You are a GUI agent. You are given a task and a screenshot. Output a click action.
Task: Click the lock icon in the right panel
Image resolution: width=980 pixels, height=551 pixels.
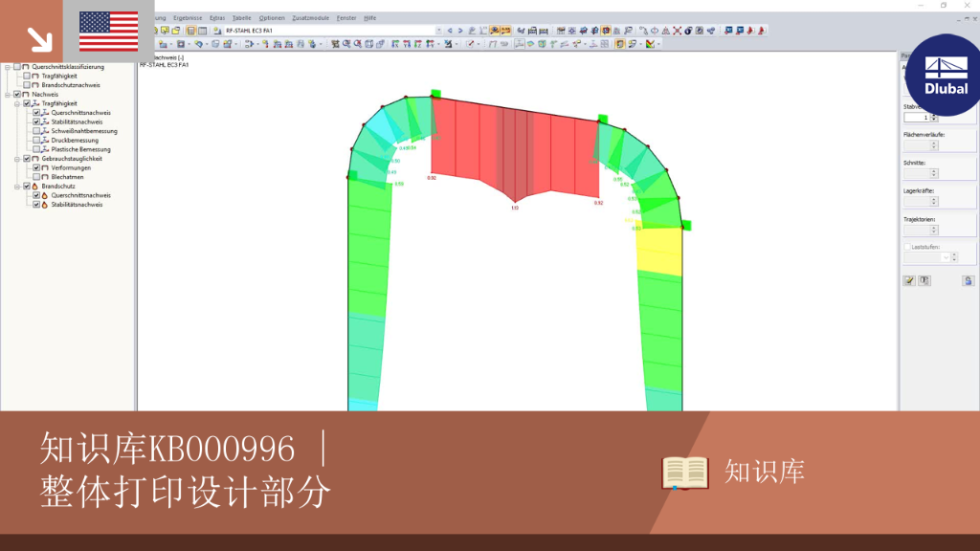(x=969, y=281)
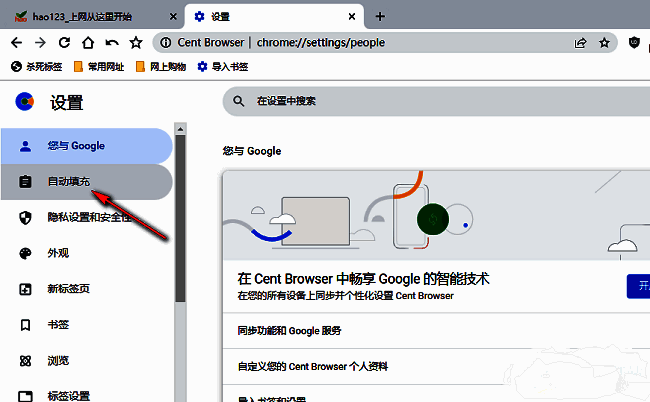Click the shield extension icon
650x402 pixels.
tap(634, 43)
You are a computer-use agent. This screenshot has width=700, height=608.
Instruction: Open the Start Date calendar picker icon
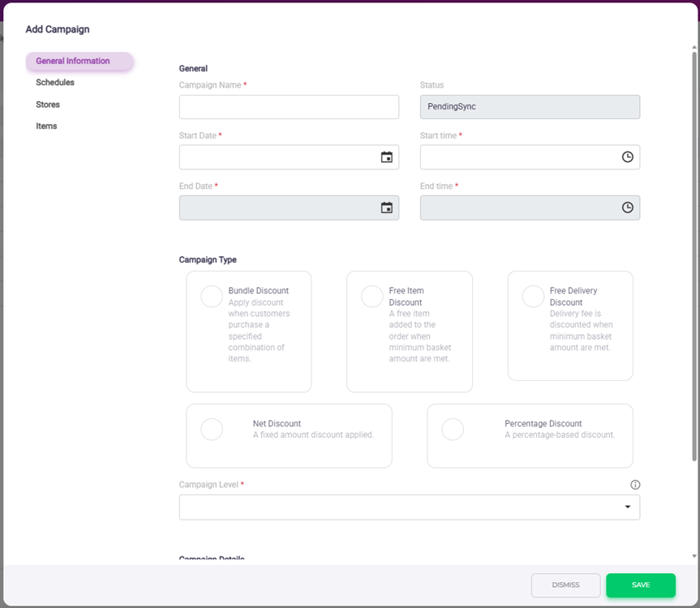tap(387, 157)
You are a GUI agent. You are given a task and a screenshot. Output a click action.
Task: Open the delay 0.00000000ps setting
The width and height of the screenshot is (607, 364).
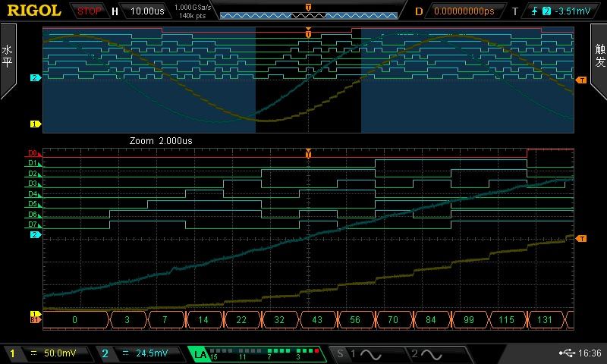461,11
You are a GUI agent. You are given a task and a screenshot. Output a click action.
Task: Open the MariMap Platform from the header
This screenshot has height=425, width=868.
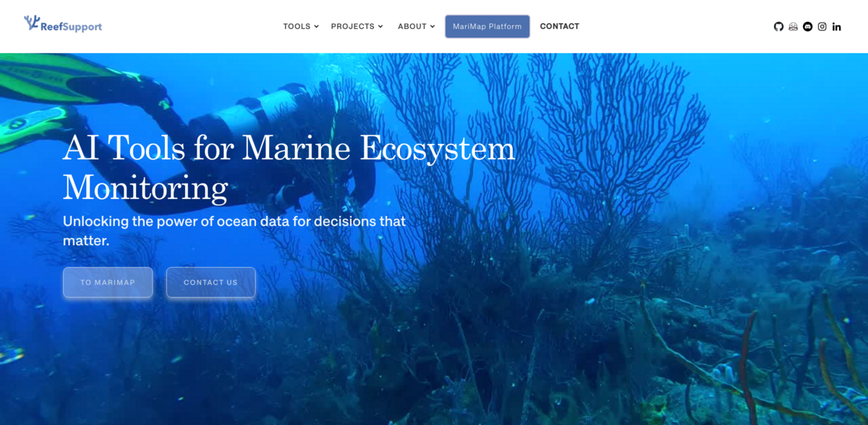pos(487,25)

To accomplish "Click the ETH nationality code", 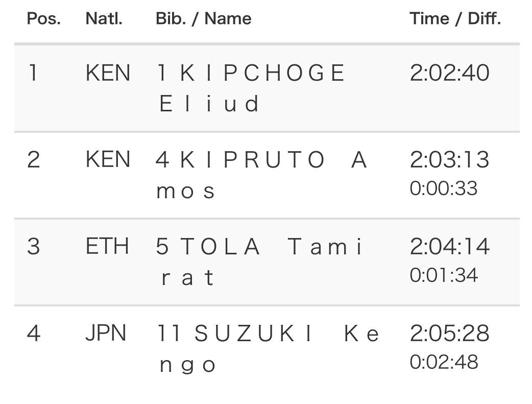I will coord(107,247).
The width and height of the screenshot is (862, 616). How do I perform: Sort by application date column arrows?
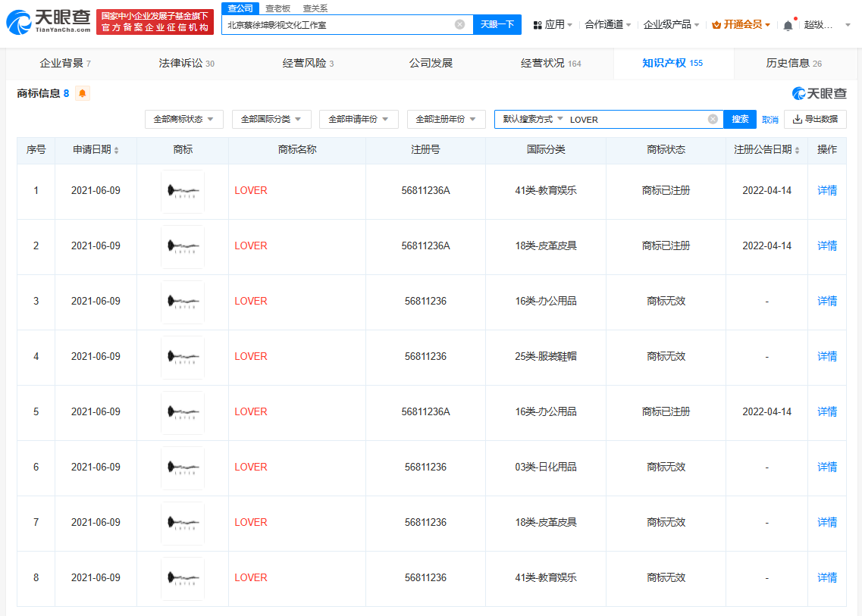coord(116,150)
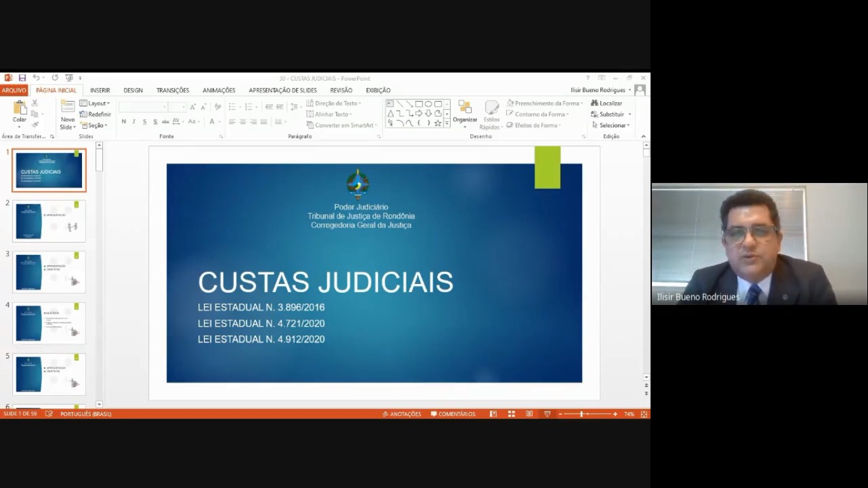Toggle Anotações notes pane
Viewport: 868px width, 488px height.
402,414
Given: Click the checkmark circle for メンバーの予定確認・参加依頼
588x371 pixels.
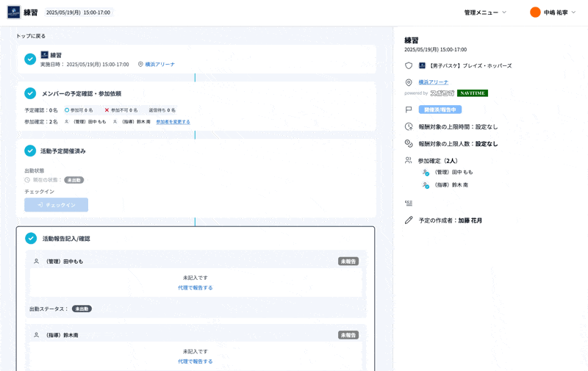Looking at the screenshot, I should coord(30,93).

----

## What is being asked:
Having found the line with "The width and height of the screenshot is (862, 616)." and the line with "Given: Click the" in the material above, write out exactly those two and every line between, leaving the pictures out.

## Problem solution:
The width and height of the screenshot is (862, 616). How do I perform: Sort by application date column arrows?
coord(116,150)
Toggle Anotações notes pane
Viewport: 868px width, 488px height.
402,414
Given: Click the checkmark circle for メンバーの予定確認・参加依頼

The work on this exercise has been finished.